Michel Bouissou wrote:
Le jeudi 22 Juillet 2004 16:23, Daniel Taylor a écrit :
[...] Times change, and now the problems
of the distributed system outweigh the benefits and we need to go
to a more controlled system like the web.
As another folk said, let's before that try to get email servers admins to
first implement and use the simple methods that just are "a well configured
server and network".
As I stated in a parallel message, most e-mail could reasonably
arrive from a server where "MAIL FROM", HELO, and From: all match
with a valid MX that has good A and PTR records. This would make
smtp source authentication as easy as http source authentication.
The "legitimate" SMTP servers that don't even have any reverse DNS are
countless. Many (professional) servers from many companies currently HELO
with a name that isn't even an FQDN, or doesn't resolve to anything, or
resolves to an IP address that differs from their actual IP address.

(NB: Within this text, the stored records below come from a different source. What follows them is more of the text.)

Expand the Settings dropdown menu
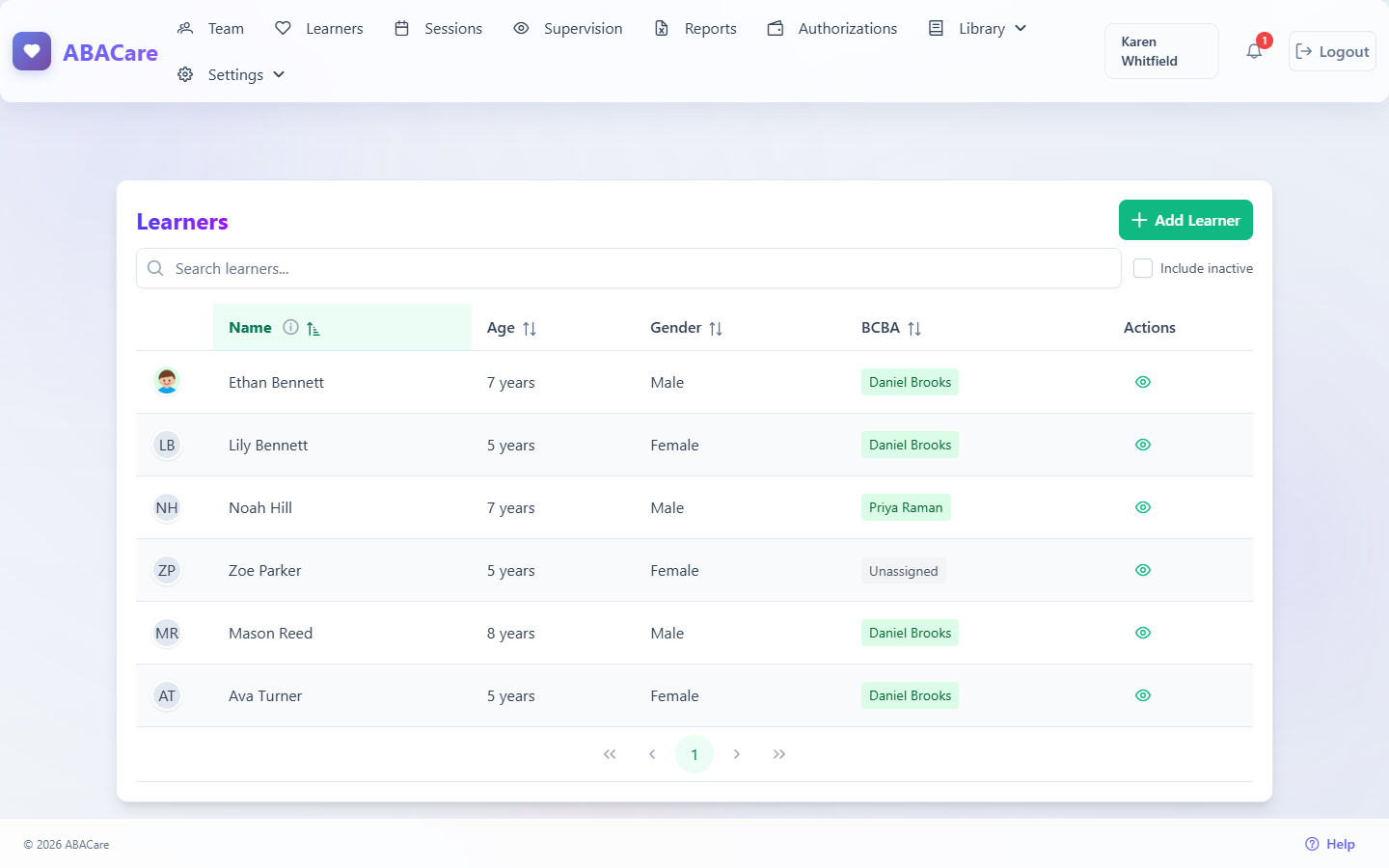The image size is (1389, 868). click(232, 74)
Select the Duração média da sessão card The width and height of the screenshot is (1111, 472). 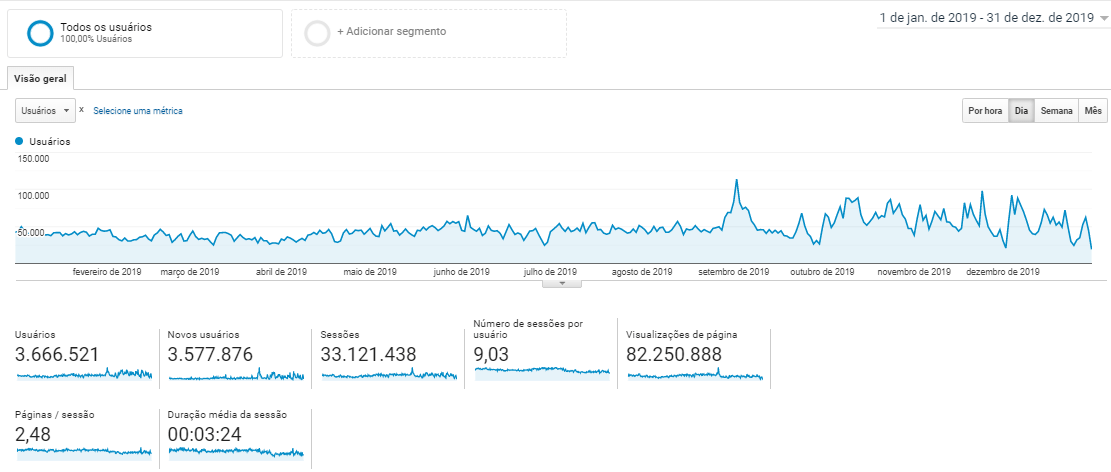pos(236,435)
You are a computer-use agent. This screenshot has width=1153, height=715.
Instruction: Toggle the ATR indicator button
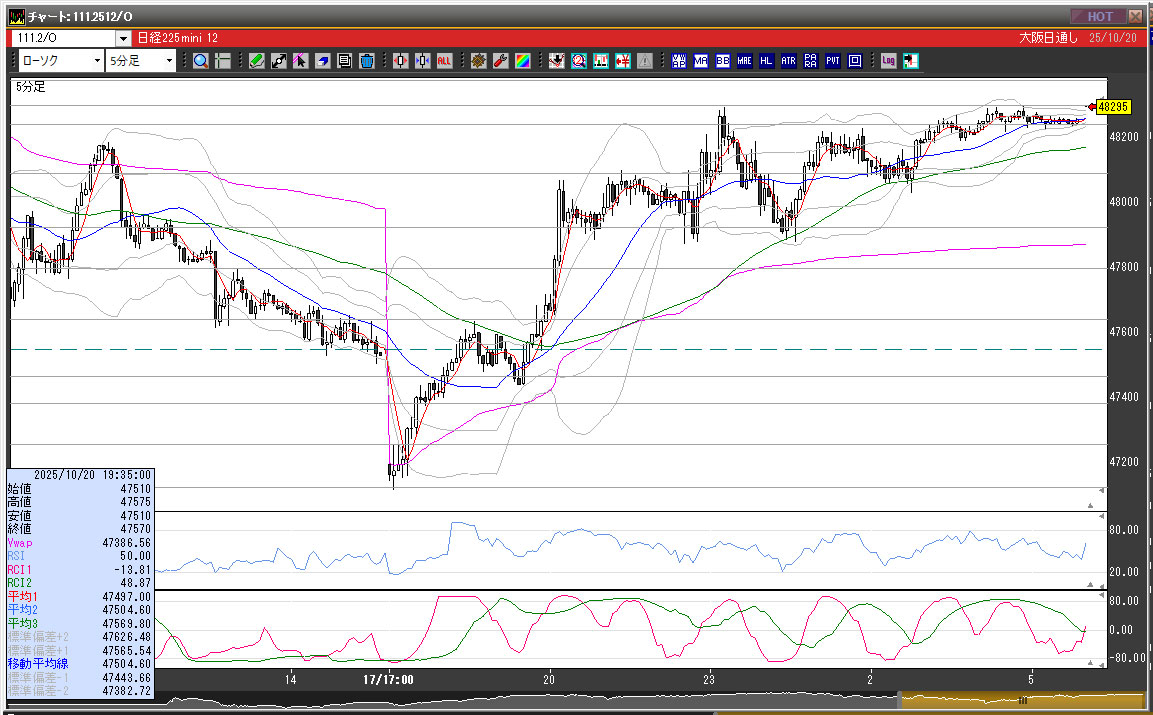789,61
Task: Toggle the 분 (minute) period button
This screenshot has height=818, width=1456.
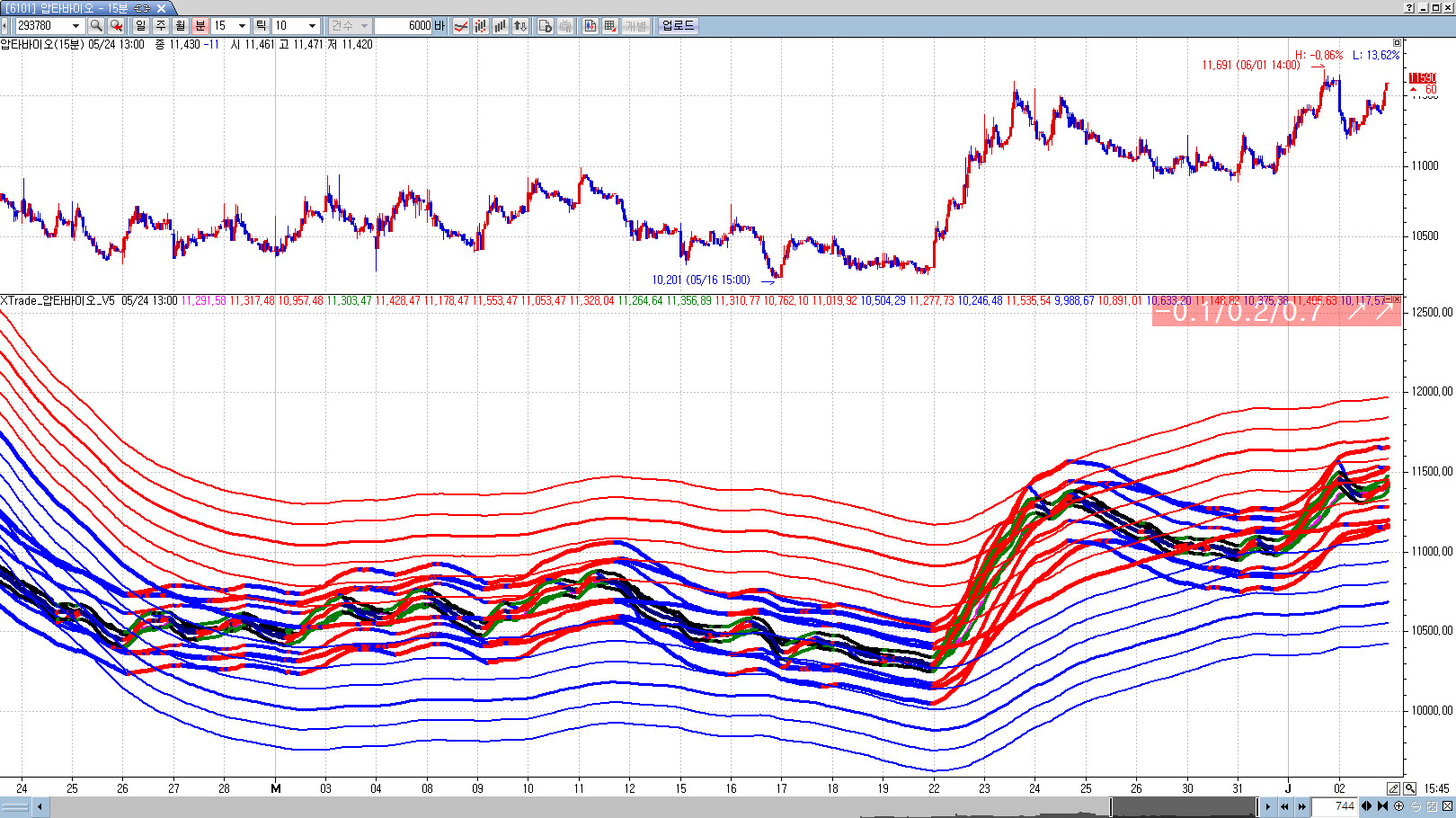Action: point(200,26)
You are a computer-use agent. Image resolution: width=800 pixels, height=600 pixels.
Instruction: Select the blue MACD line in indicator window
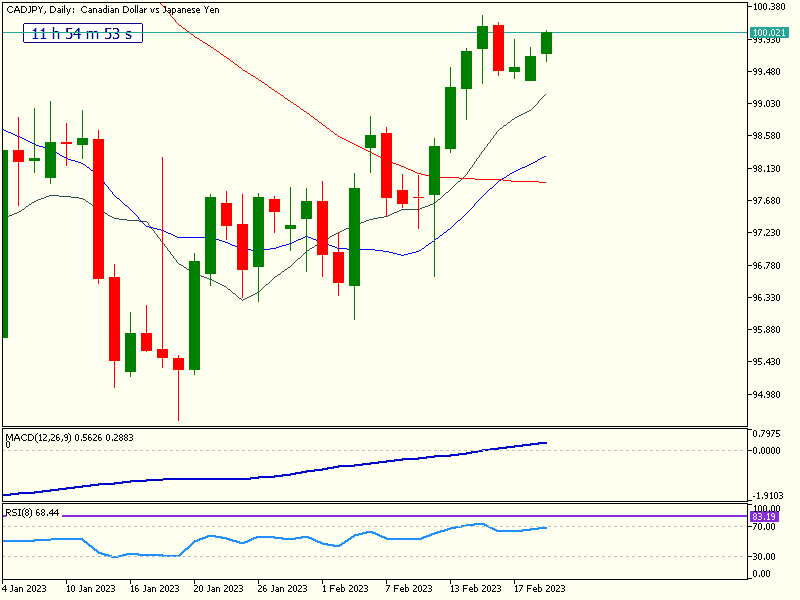(300, 471)
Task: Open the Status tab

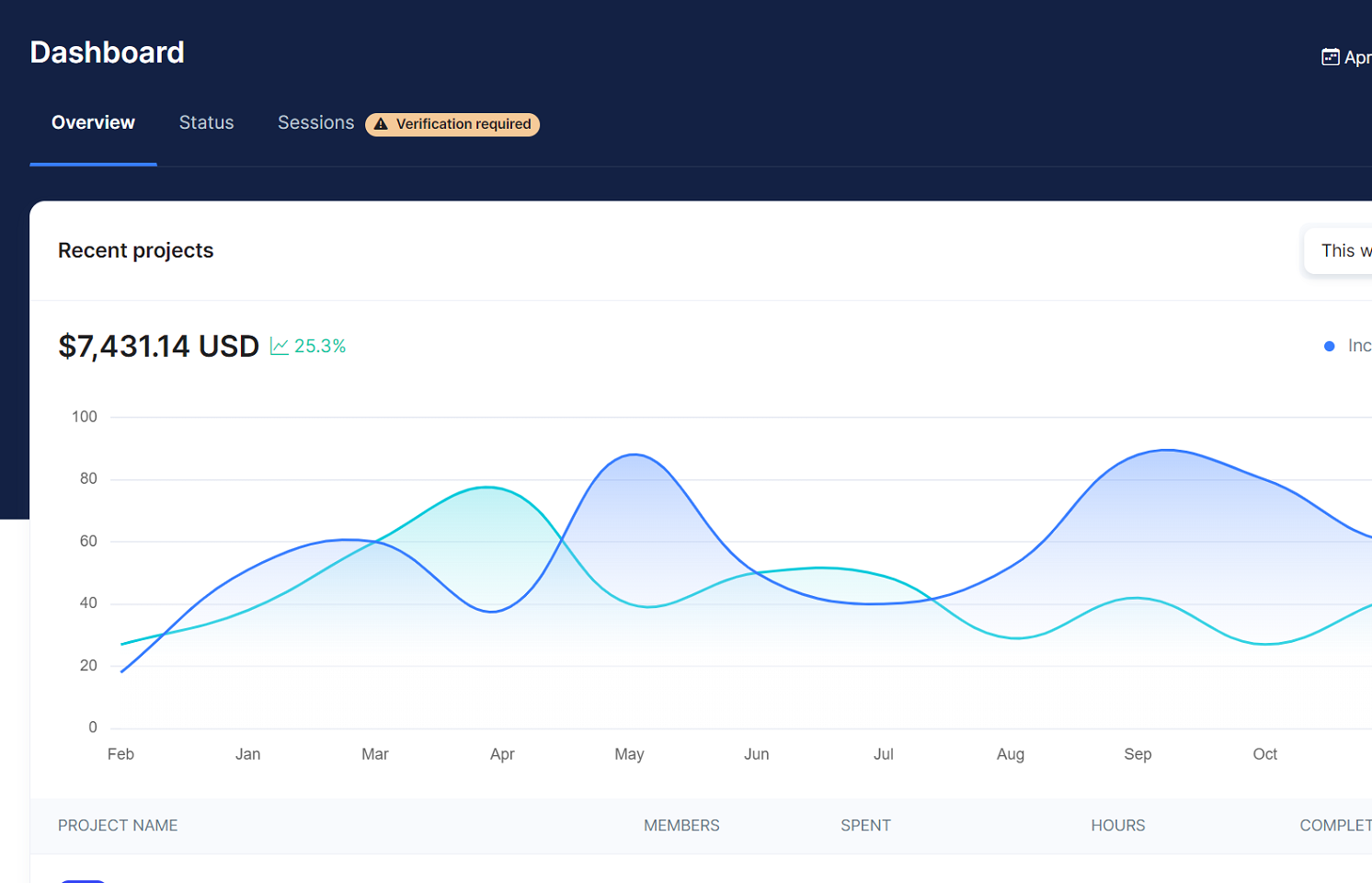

Many automated email (which one may need to receive) come with a Return-Path
pointing to a non-existing address, and sometimes even to an undefined
subdomain or host.
My receiving MTA rejects all email that comes from such ill-configured
servers, but I have an ever-growing "whitelist" of "accept mail from this
broken server or sender", because there are mails from such servers that I,
or any other user from my domain _need_ to get.
There is a definite power relationship going here.
BigCompany can get away with misconfigured servers because of
it, you or I cannot.
And even though I spent hours writing to postmasters of these domains, they
simply don't give a shit and won't go and fix it -- postmaster's mail for
them must be forwarded to /dev/null, when it doesn't bounce with "Unknown
recipient". Yes, rfc-ignorant.org is here for that.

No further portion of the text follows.